Она не ответила, взгляд ее тоже ничего не выражал. Я не видел, что у нее получается, я слышал лишь скрип карандаша, скользящего по бумаге. Он был то неслышим и тонок, как шорох листьев, то резок и жесток, как удар шпагой, и я различал его сквозь воркование голубей на крыше и журчание воды – это садовник принялся за свои вечерние обязанности. Прищурившись, она переводила взгляд с моего лица на лист бумаги, подобно командиру, распределяющему свое внимание между картой и полем боя. Мысль об этом заставила меня вспомнить о том напряженном внимании, которое охватывало нас в такие минуты. Мы старались понять и представить, что означают линии и условные обозначения в плане укрытий, препятствий, дальности стрельбы орудий, пролитой крови и человеческих жертв. Мне стало интересно, пыталась ли мисс Дурвард, глядя на мое лицо, понять мир, который оно отображало, или же рисовала мужчину, сформированного этим миром.
Она отложила карандаш в сторону и отставила альбом на вытянутую руку. Потом снова поднесла его к себе, и я услышал легкое царапанье, с которым она добавляла некие финальные штрихи к рисунку, как если бы расставляла пропущенные знаки препинания, перечитывая только что написанное письмо. Она подняла голову и встретилась со мной взглядом. Теперь в ее глазах я увидел совсем не то отсутствующее выражение, с каким она всматривалась в меня несколькими минутами ранее, стараясь подметить игру света и теней, разглядеть форму и содержание.

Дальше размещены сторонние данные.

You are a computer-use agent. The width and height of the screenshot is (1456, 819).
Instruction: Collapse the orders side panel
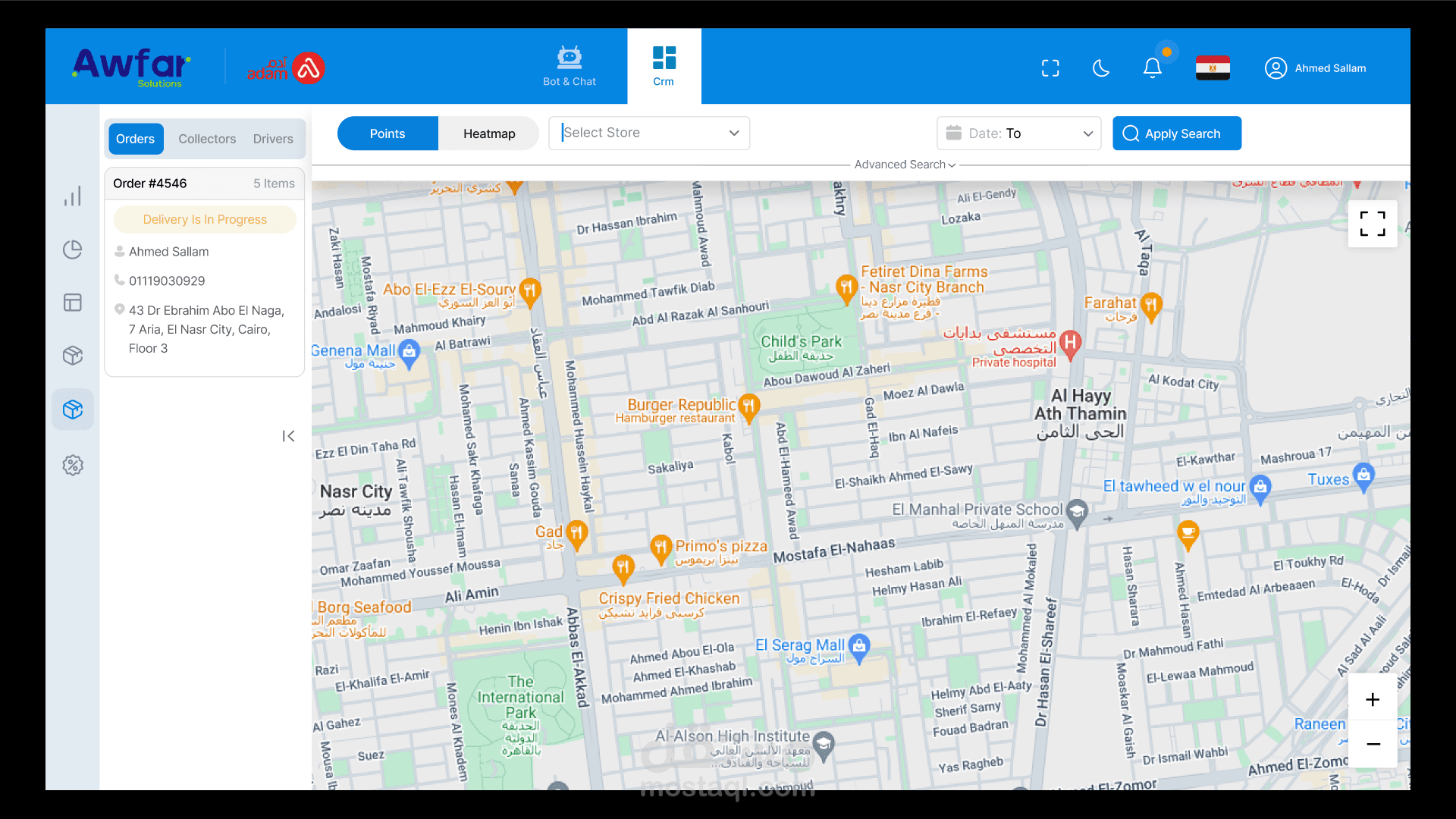tap(288, 436)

Но она опять промолчала и через несколько мгновений отвела глаза.
– Могу я взглянуть на рисунок? – поинтересовался я.
– Разумеется, если хотите.
Она положила раскрытый альбом на стол и подтолкнула его ко мне. Потом подняла упавшую шаль, накинула ее на плечи – солнце уже скрылось за горизонтом – и откинулась на спинку стула, перебирая кисти бахромы.